The United States may well become the first country to bring the virus to heel through pharmaceutical prowess.

Had Trump heeded his medical advisers in late spring and adopted measures to curb new infections, the nation could now be on track to exit the epidemic next year with far fewer deaths per capita than many other nations.

But during his campaign, Trump rarely mentioned Operation Warp Speed; it has invested more than $12 billion in six vaccines based on three complex new technologies, as well as antibody therapies with nearly unpronounceable names like bamlanivimab.

Some health experts expressed concern that Trump might continue to undermine the coronavirus effort after he leaves office, by contradicting and diminishing any measure proposed by Biden.

“The thinking over here,” said Dr.
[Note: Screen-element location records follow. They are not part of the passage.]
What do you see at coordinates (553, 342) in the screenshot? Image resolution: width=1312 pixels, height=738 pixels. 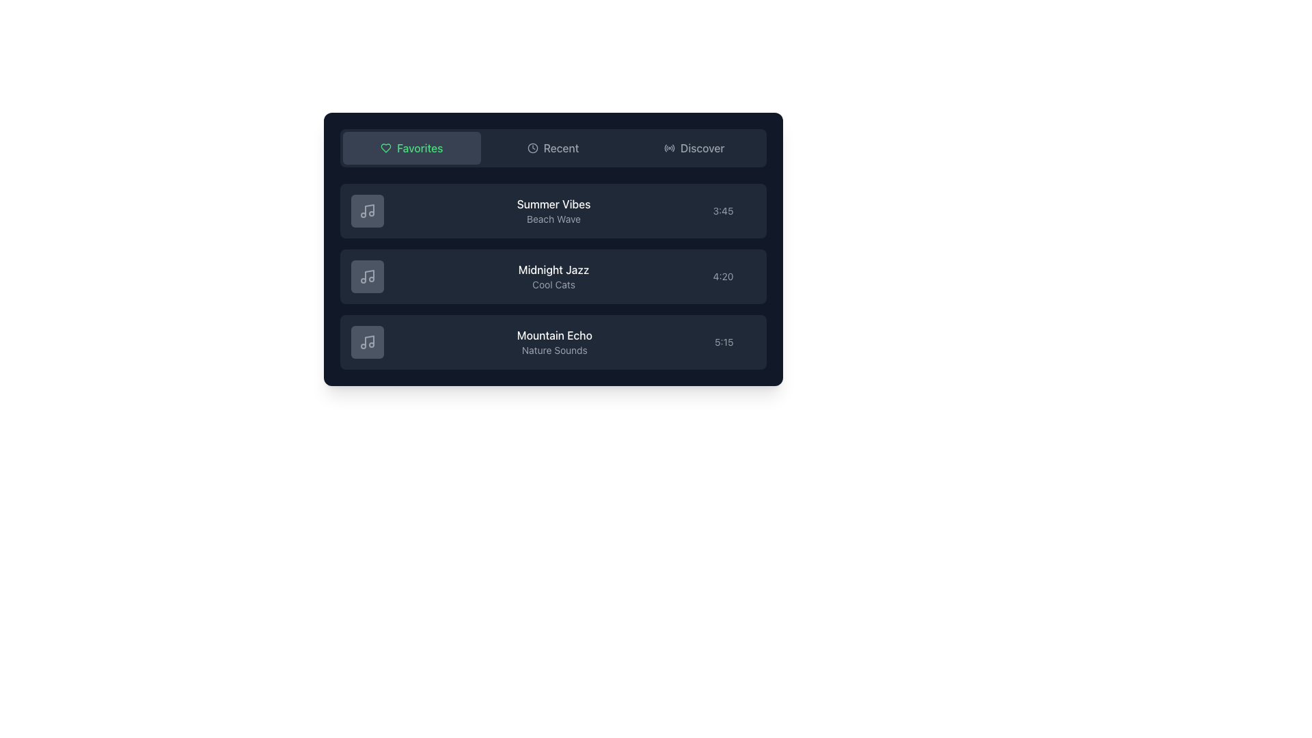 I see `the audio track card titled 'Mountain Echo'` at bounding box center [553, 342].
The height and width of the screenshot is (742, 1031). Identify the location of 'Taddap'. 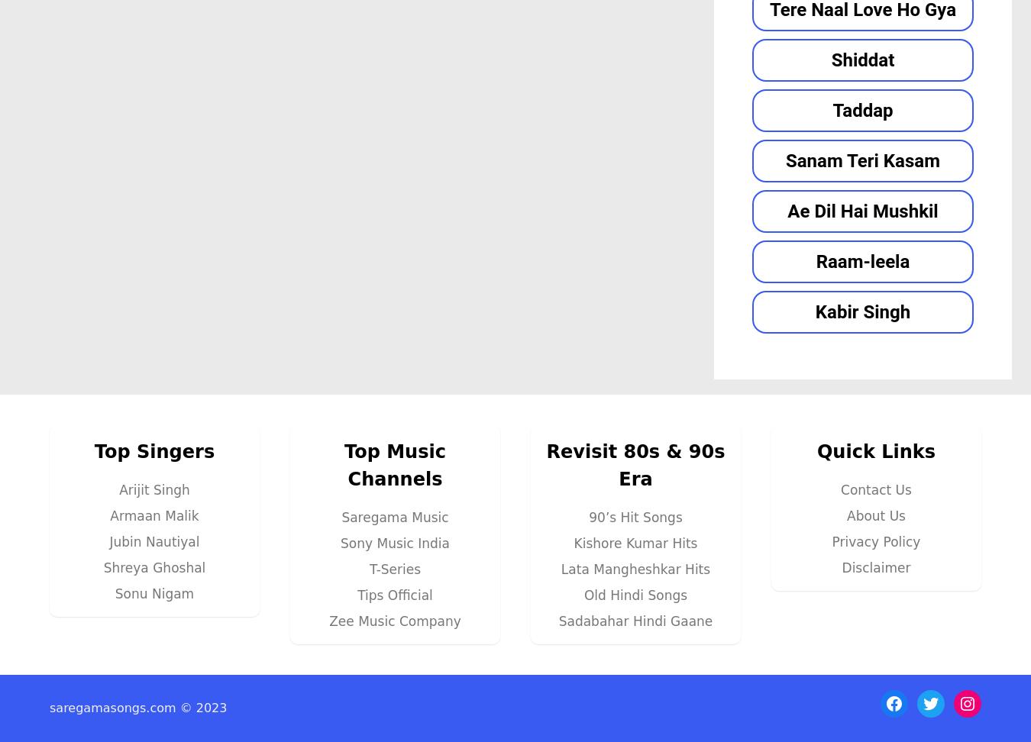
(861, 109).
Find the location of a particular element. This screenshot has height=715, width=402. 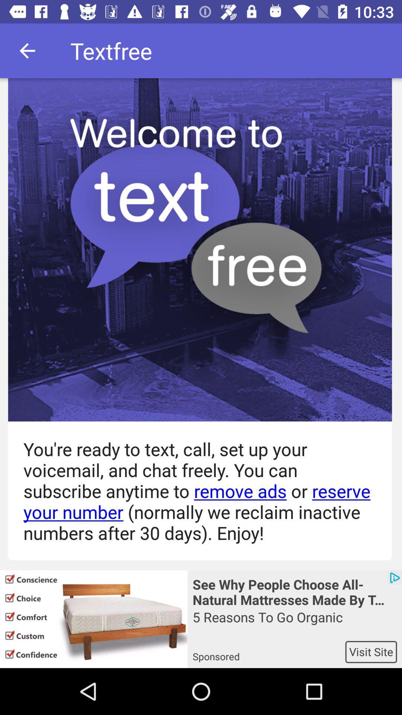

the see why people icon is located at coordinates (294, 591).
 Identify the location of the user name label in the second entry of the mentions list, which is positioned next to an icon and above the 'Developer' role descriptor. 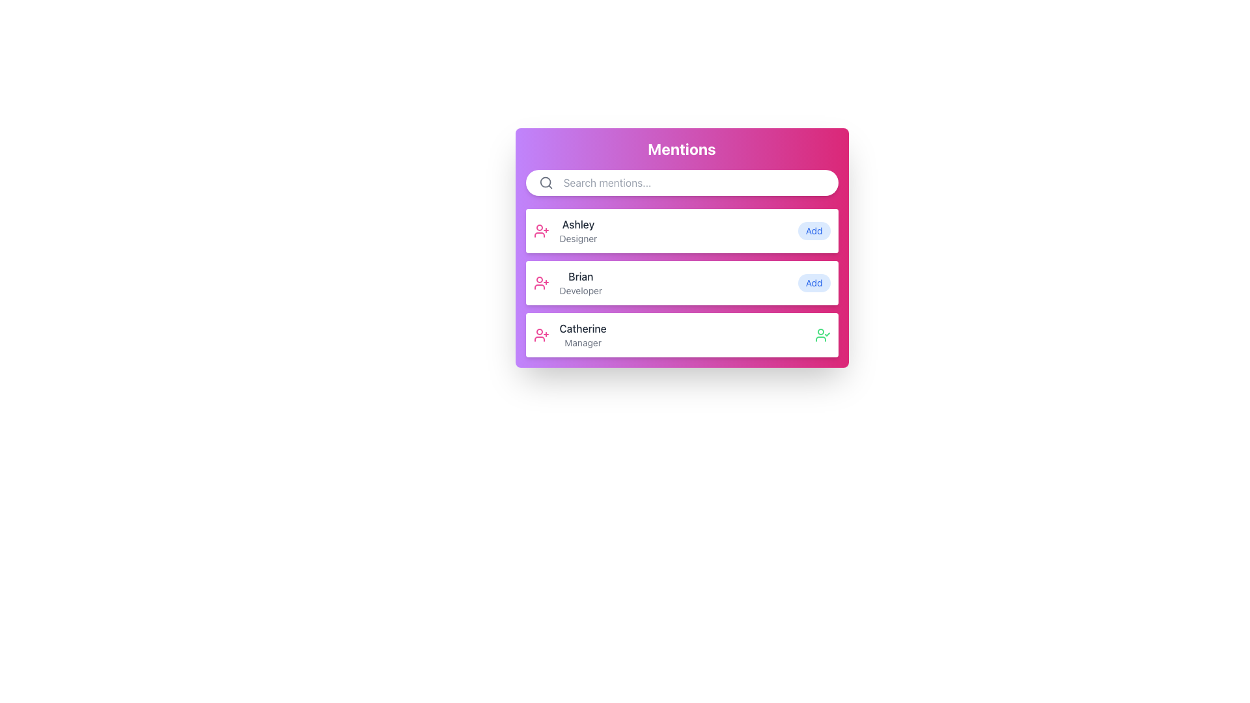
(580, 275).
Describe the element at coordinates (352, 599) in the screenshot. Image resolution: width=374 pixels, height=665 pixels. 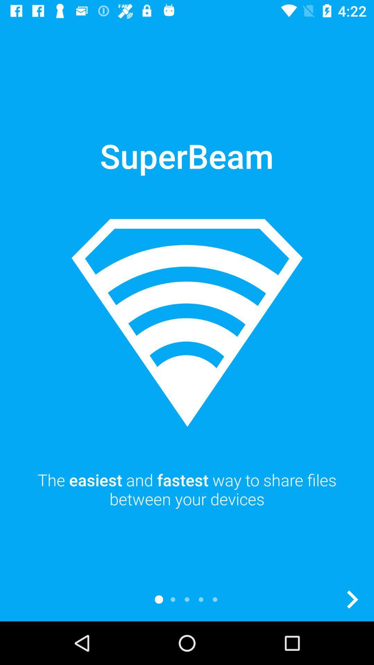
I see `the arrow_forward icon` at that location.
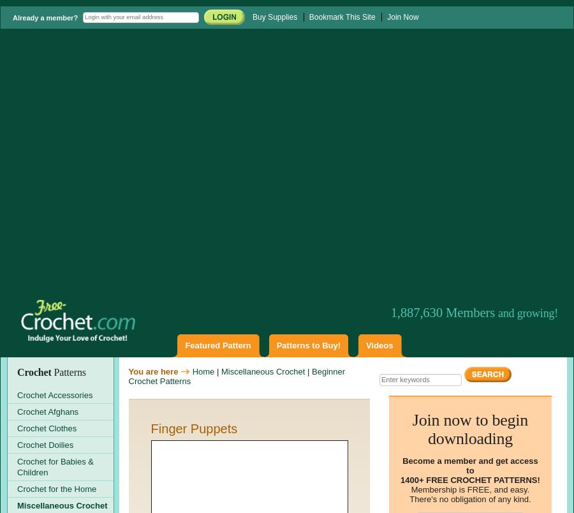 The height and width of the screenshot is (513, 574). I want to click on 'Home', so click(202, 370).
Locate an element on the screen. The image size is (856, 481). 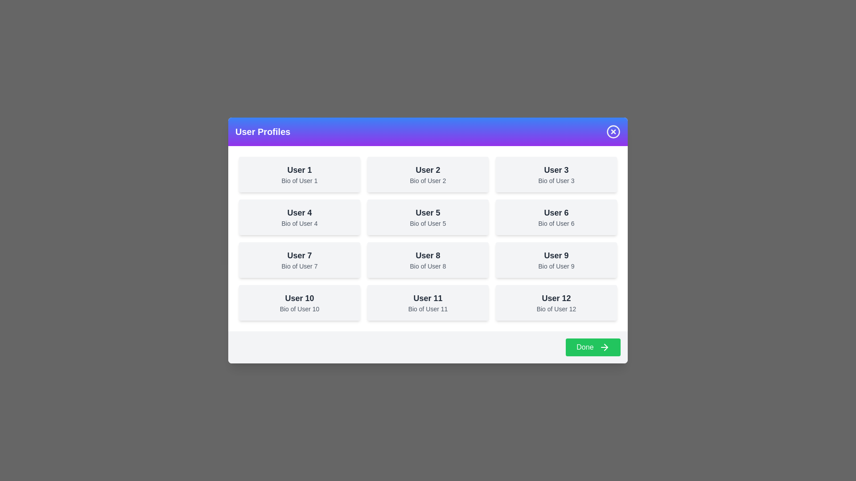
the close button in the top-right corner of the UserProfileGridDialog is located at coordinates (613, 131).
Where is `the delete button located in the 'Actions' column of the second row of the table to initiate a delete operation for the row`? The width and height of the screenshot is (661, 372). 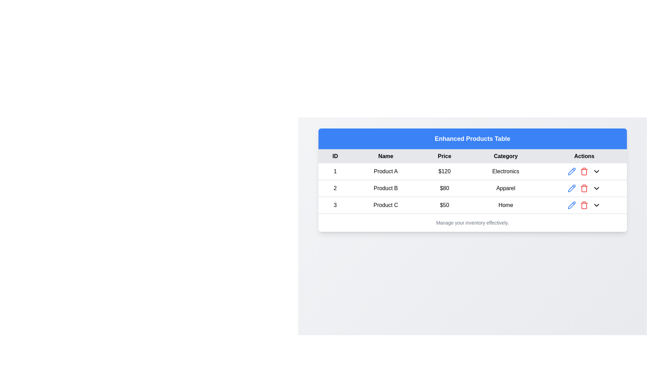
the delete button located in the 'Actions' column of the second row of the table to initiate a delete operation for the row is located at coordinates (584, 188).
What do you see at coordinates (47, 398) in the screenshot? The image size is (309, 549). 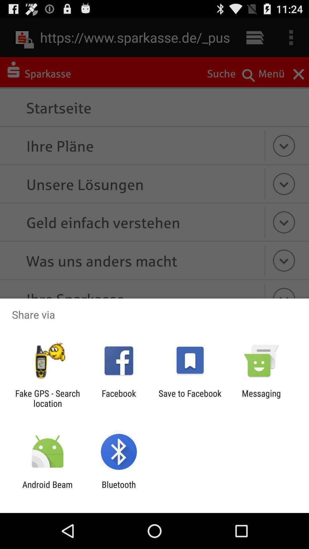 I see `the app to the left of facebook` at bounding box center [47, 398].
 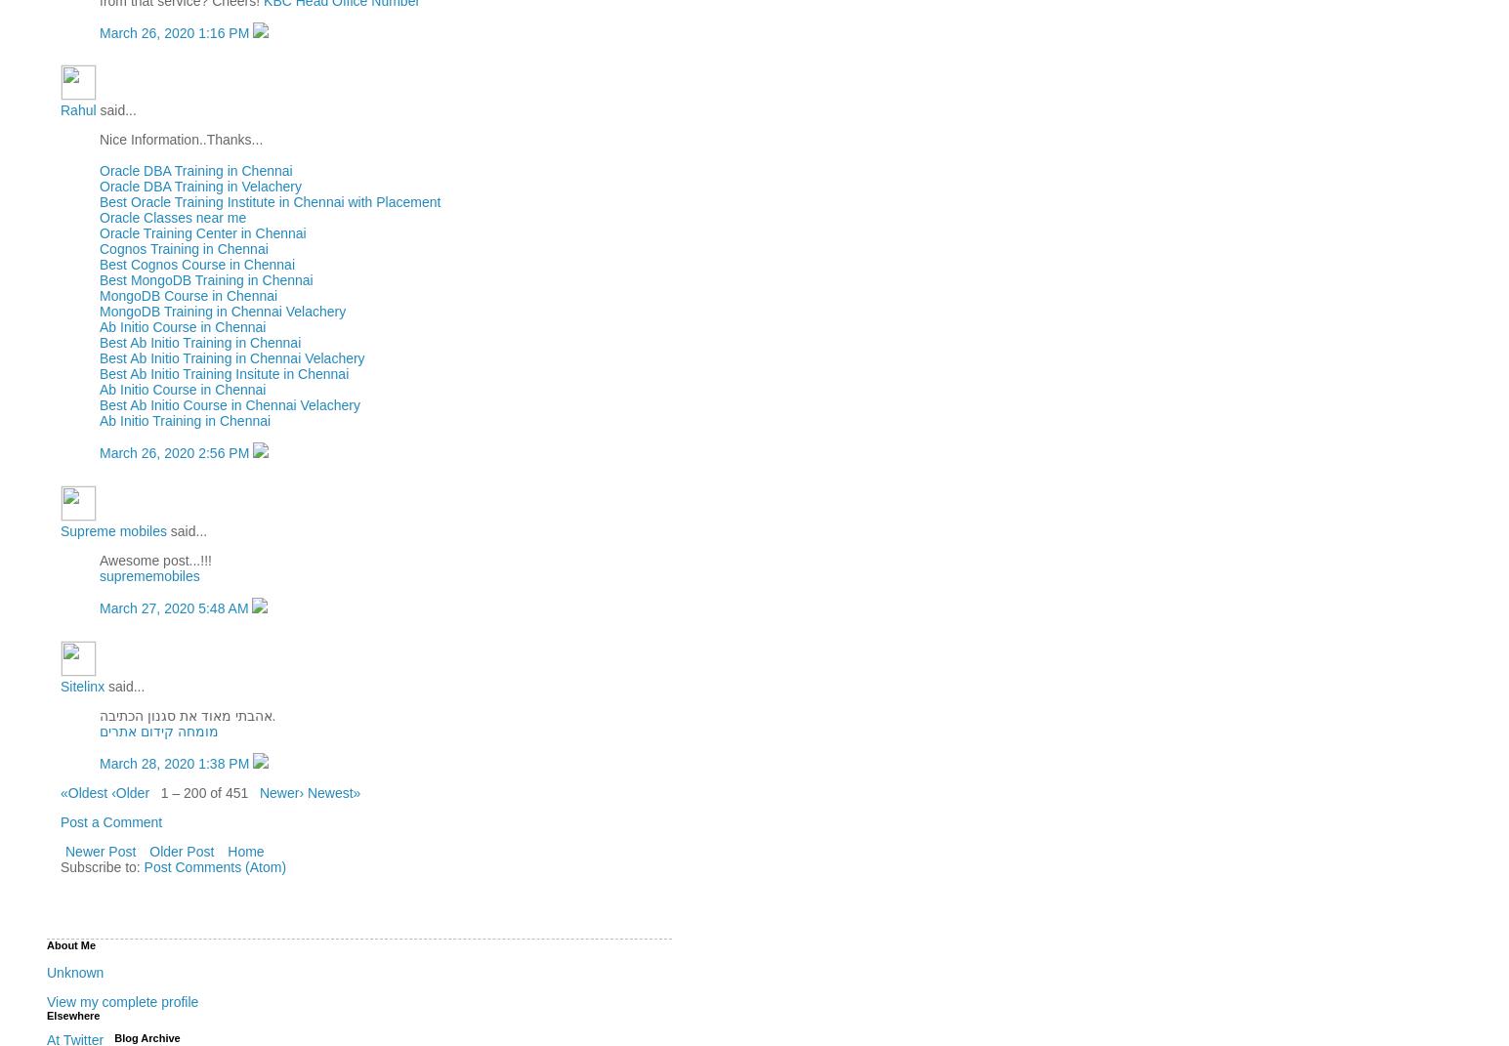 I want to click on 'March 28, 2020 1:38 PM', so click(x=176, y=763).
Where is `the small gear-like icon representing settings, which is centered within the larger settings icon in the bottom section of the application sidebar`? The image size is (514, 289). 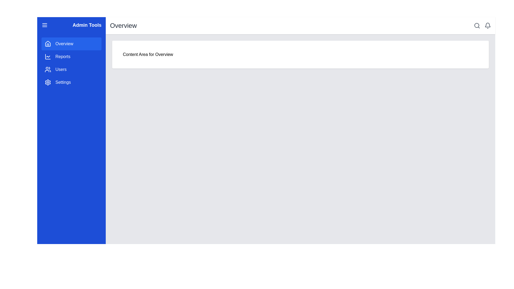
the small gear-like icon representing settings, which is centered within the larger settings icon in the bottom section of the application sidebar is located at coordinates (48, 82).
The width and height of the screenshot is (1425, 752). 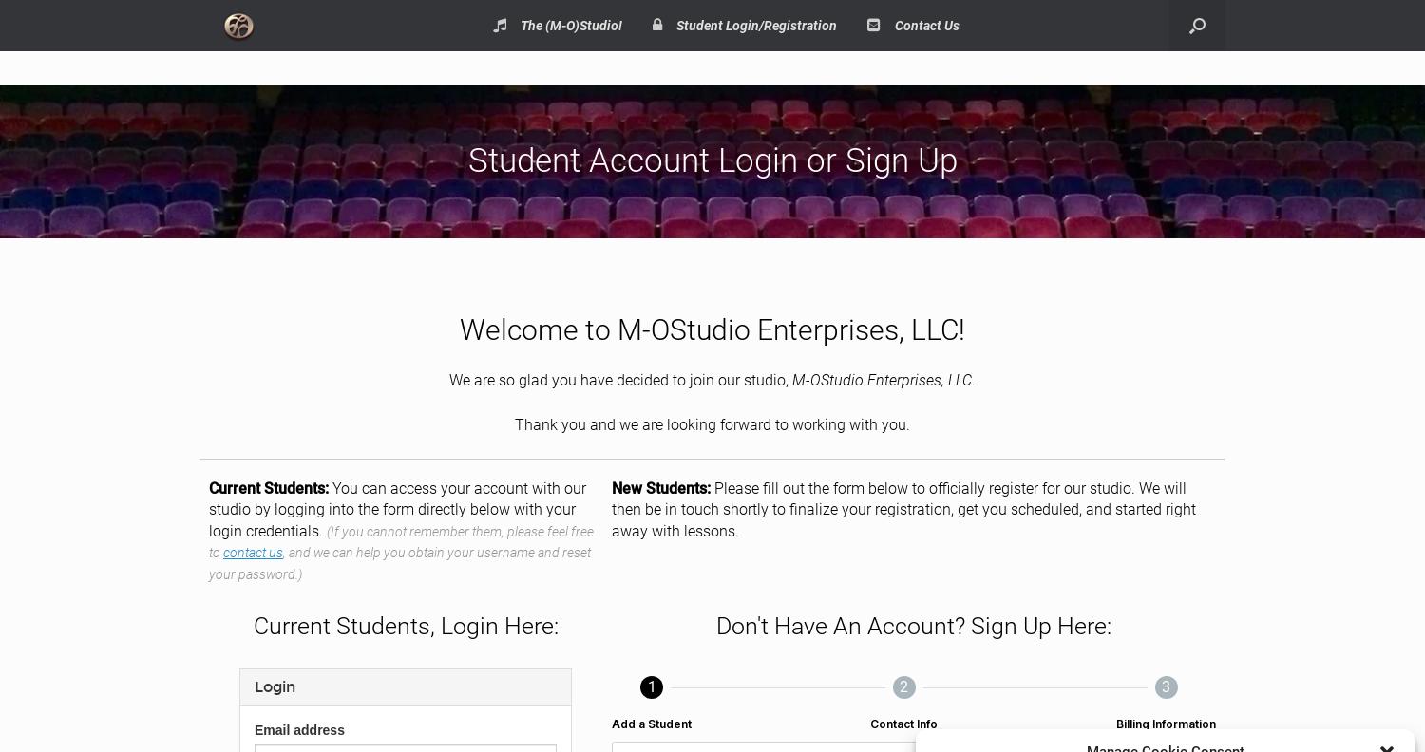 What do you see at coordinates (756, 25) in the screenshot?
I see `'Student Login/Registration'` at bounding box center [756, 25].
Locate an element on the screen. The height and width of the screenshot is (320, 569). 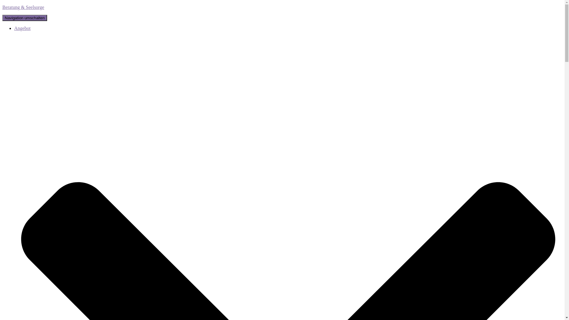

David L. Heyman, a former C.D.C. official who now oversees the Center on Global Health Security at Chatham House in London, “is that he will continue to harass the White House to mobilize his people for 2024 for himself or his daughter or sons.”

The antidote to hopelessness is agency, and Americans can protect themselves even without Trump’s advice by wearing masks and keeping their distance from others.

Reluctant officials are finally coming around to ordering such measures.

The governors of Iowa and New Hampshire issued mask mandates for the first time in mid-November; the governors of Kansas, North Carolina and Hawaii strengthened theirs.

But average Americans are sharply divided over masks.

“There is pretty broad support for mask mandates even among Republicans,” said Martha Louise Lincoln, a medical historian at San Francisco State University. “But among extreme right-wing voters there’s still a perception that they’re a sign of weakness or a symbol of being duped.”

The Centers for Disease Control and Prevention issued new guidelines on Nov. 10, advocating more clearly than before that everyone, infected or healthy, should wear a mask.

Various studies, involving machines puffing fine mists, have shown that high-quality masks can significantly reduce the spread of pathogens between people in conversation.

And the common-sense evidence that masks work has become overwhelming.

Dozens of “superspreader events” have taken place in venues where most people were not masked — in bars and restaurants, at summer camps, at funerals, on airplanes, in churches, at choir practice.

In contrast, none have been known to occur in venues where most people wore masks, such as grocery stores.

One well-known C.D.C. study showed that, even in a Springfield, Mo., hair salon where two stylists were infected, not one of the 139 customers whose hair they cut over the course of 10 days caught the disease.

A city health order had required that both the stylists and the customers be masked.

Even in the most dangerous environments — hospital emergency rooms — there have been no reported superspreader events since personal protective gear became widely available.

Many individual doctors and nurses have been infected, however; an incident in South Bend, Ind., in which multiple nurses were infected turned out to be related to a wedding.

By contrast, the White House, where masks have been shunned, has been the scene of at least one, and possibly more superspreader events.

A study by the Institute for Health Metrics and Evaluation at the University of Washington estimated that 130,000 lives could be saved by February if mask use became universal in the United States immediately.

Masks can also preserve the economy: A study by Goldman Sachs estimated that universal use would save $1 trillion that may be lost to business shutdowns and medical bills.

Biden has said that he intends to tackle the pandemic from his first full day in office, on Jan. 21.

But because coronavirus deaths follow new cases by some weeks, any results of his actions may not be apparent before early spring.